The American football game is played with a total of 22 players on
two teams and each team is 11 players. In the game, the play is
started from a stationary state where both teams face each other
and advancing of a ball is stopped by tackling or the like to end
the play. An average time of a single play is approximately five
seconds and the maximum time of a single play is approximately ten
seconds. The American football game is running through collection
of such short plays. Although duration of a game is 60 minutes, a
time for a strategy meeting or the like is included and thus, a
total of actual playtime is approximately 11 minutes (see NPL
3).
[0126] A size of an image of a video which becomes an analysis
target is 5120.times.720 pixels. A size of a player within the
video is approximately 20.times.60 pixels.

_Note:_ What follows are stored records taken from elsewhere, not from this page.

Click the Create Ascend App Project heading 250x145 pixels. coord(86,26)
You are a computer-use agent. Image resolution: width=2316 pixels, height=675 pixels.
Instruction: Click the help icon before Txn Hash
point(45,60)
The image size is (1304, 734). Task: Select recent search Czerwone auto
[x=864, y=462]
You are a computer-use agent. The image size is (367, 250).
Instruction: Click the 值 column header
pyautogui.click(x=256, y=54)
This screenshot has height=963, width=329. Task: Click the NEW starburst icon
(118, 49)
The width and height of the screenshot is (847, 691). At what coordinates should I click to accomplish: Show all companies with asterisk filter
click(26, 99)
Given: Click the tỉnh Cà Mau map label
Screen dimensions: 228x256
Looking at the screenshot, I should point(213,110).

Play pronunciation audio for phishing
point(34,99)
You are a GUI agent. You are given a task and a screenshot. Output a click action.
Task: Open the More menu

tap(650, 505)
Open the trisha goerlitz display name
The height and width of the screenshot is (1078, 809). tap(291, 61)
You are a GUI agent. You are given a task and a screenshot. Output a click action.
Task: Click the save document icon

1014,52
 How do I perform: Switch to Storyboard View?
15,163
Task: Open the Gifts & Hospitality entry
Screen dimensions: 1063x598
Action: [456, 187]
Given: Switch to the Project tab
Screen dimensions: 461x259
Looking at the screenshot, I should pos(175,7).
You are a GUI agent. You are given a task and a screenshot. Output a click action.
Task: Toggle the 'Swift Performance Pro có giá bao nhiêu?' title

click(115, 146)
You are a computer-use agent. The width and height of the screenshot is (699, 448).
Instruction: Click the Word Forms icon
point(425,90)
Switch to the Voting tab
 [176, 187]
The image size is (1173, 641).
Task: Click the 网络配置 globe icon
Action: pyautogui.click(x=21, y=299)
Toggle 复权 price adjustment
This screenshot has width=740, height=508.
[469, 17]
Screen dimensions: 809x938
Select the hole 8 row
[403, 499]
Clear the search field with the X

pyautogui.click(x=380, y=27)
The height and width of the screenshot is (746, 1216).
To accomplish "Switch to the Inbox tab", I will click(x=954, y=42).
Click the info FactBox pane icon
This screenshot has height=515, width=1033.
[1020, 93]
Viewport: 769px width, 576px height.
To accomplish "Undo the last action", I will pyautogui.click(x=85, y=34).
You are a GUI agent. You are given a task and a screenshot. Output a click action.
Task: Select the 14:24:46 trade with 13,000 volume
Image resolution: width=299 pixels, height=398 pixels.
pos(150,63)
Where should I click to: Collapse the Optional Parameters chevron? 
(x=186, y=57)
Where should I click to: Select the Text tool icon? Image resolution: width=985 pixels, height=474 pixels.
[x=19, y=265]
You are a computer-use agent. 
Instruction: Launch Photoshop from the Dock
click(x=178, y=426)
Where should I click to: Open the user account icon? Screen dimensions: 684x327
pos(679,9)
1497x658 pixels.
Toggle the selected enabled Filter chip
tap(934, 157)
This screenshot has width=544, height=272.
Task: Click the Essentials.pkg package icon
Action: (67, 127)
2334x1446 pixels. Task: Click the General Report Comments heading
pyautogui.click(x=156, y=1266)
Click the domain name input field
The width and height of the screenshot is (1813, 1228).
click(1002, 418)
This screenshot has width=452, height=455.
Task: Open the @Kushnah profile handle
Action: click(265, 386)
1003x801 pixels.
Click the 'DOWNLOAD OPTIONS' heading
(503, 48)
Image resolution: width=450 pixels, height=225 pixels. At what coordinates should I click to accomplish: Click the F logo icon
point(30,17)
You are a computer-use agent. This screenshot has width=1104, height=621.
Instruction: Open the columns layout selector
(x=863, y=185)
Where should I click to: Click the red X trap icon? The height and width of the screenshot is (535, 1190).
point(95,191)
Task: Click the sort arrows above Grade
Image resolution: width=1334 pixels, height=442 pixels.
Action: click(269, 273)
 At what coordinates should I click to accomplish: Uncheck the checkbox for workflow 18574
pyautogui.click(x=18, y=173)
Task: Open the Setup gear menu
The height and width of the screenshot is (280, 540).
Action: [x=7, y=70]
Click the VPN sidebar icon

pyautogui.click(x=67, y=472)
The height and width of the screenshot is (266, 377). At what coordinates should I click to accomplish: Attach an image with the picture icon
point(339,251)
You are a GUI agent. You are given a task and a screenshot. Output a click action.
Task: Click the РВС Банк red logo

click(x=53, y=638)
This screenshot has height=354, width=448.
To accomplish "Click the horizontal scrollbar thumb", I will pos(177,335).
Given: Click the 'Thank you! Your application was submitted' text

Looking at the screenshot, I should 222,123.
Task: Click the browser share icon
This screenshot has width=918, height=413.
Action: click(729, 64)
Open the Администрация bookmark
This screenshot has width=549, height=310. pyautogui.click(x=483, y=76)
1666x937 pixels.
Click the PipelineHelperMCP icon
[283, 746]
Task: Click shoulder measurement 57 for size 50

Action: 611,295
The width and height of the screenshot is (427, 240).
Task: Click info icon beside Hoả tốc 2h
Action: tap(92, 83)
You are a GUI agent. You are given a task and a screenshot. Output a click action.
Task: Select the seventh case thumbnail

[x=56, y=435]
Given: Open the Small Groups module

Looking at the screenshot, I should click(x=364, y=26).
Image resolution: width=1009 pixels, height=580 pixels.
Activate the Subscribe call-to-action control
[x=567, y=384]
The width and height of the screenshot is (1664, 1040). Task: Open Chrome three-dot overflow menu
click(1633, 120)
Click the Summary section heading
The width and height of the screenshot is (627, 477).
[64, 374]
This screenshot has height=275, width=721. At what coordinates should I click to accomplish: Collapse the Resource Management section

[0127] In the present experiment, first, a comparison of tracking
success rates between the backbone link model described above
according to the related art and the joint base link model (sport
backbone link) described above according to the present embodiment
was performed using a video of an actual one play. In the
experiment, a personal computer equipped with a CPU of core i7 was
used.
[0128] Regarding a video of an actual one play in both the method
of the related art and the method of the present embodiment, a
result of forward tracking and a result of reverse tracking of all
players were output. The number of frames e of the video is e=190,
the number of players d is d=22, the number of evaluation targets g
is g=4180 (g=d.times.e).
[0129] In the method of the related art, initial position setting
of the backbone link model was performed by manually operating a
main component or a size and adjusting an area in which a
rectangular region of the backbone link model and a silhouette of
the player are overlapped with each other to become the largest
after clicking a head position of a player to be input. The initial
position setting of the joint base link model in the present
embodiment was performed by performing a drag-and-drop from the
head position to the waist position. The upper body of the joint
base link model is automatically set to be matched with the
silhouette of the player by such setting.
[0130] In the present experiment, whether the superposed head of
the tracking result is within the head region of a target player or
not was determined by visual observation and a case where the head
is within the head region was regarded as tracking success.
[0131] FIG. 11 is a diagram illustrating an example of an
experiment result. In FIG. 11, the lateral axis represents a
percentage.
[0132] In FIG. 11, the "tracking success rate" indicates a frame
rate of frames determined as the tracking success in each frame as
a result obtained by performing the forward tracking and the
reverse tracking on 22 persons of all players in the target video.
The "matching success rate" indicates a frame rate of frames that
tracking in any of the forward tracking or the reverse tracking was
successful. The "matching half success rate" indicates a frame rate
of frames that tracking in one of the forward tracking and the
reverse tracking was successful. The "matching failure rate"
indicates a frame rate of frames that tracking in both of the
forward tracking and the reverse tracking was failed.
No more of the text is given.